The input
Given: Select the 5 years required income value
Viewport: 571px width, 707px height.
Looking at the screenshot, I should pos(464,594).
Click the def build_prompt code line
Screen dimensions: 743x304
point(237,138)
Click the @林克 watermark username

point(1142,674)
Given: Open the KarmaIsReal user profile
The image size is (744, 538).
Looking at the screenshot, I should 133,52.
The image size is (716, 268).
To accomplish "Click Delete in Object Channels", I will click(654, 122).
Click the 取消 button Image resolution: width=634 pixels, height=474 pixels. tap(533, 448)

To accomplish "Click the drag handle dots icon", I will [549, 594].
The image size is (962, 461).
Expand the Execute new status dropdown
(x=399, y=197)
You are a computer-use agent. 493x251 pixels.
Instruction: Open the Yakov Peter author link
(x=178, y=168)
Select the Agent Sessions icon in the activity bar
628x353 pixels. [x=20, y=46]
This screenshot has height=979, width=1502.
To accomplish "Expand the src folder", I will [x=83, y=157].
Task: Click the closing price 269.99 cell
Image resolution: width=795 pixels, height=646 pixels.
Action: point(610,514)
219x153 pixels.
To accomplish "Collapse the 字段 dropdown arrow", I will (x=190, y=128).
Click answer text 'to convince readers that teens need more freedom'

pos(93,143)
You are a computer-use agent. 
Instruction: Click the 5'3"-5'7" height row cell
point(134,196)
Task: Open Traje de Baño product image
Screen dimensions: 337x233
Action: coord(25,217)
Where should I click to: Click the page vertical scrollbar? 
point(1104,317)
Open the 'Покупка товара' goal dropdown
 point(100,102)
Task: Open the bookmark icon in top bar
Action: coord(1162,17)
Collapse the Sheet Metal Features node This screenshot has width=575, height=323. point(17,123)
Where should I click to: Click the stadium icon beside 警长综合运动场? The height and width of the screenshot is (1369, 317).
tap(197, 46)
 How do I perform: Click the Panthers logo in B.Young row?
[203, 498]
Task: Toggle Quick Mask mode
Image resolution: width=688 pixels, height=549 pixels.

What you should do
Each of the records above is to be copied exactly.

Written answer
Given: Select the 5 years required income value
Viewport: 571px width, 707px height.
Looking at the screenshot, I should pos(464,594).
Click the def build_prompt code line
Screen dimensions: 743x304
point(237,138)
Click the @林克 watermark username

point(1142,674)
Given: Open the KarmaIsReal user profile
The image size is (744, 538).
Looking at the screenshot, I should 133,52.
The image size is (716, 268).
To accomplish "Click Delete in Object Channels", I will click(654, 122).
Click the 取消 button Image resolution: width=634 pixels, height=474 pixels. tap(533, 448)

To accomplish "Click the drag handle dots icon", I will [549, 594].
The image size is (962, 461).
Expand the Execute new status dropdown
(x=399, y=197)
You are a computer-use agent. 493x251 pixels.
Instruction: Open the Yakov Peter author link
(x=178, y=168)
Select the Agent Sessions icon in the activity bar
628x353 pixels. [x=20, y=46]
This screenshot has height=979, width=1502.
To accomplish "Expand the src folder", I will [x=83, y=157].
Task: Click the closing price 269.99 cell
Image resolution: width=795 pixels, height=646 pixels.
Action: point(610,514)
219x153 pixels.
To accomplish "Collapse the 字段 dropdown arrow", I will (x=190, y=128).
Click answer text 'to convince readers that teens need more freedom'

pos(93,143)
You are a computer-use agent. 
Instruction: Click the 5'3"-5'7" height row cell
point(134,196)
Task: Open Traje de Baño product image
Screen dimensions: 337x233
Action: coord(25,217)
Where should I click to: Click the page vertical scrollbar? 
point(1104,317)
Open the 'Покупка товара' goal dropdown
 point(100,102)
Task: Open the bookmark icon in top bar
Action: coord(1162,17)
Collapse the Sheet Metal Features node This screenshot has width=575, height=323. point(17,123)
Where should I click to: Click the stadium icon beside 警长综合运动场? The height and width of the screenshot is (1369, 317).
tap(197, 46)
 How do I perform: Click the Panthers logo in B.Young row?
[203, 498]
Task: Toggle Quick Mask mode
Image resolution: width=688 pixels, height=549 pixels.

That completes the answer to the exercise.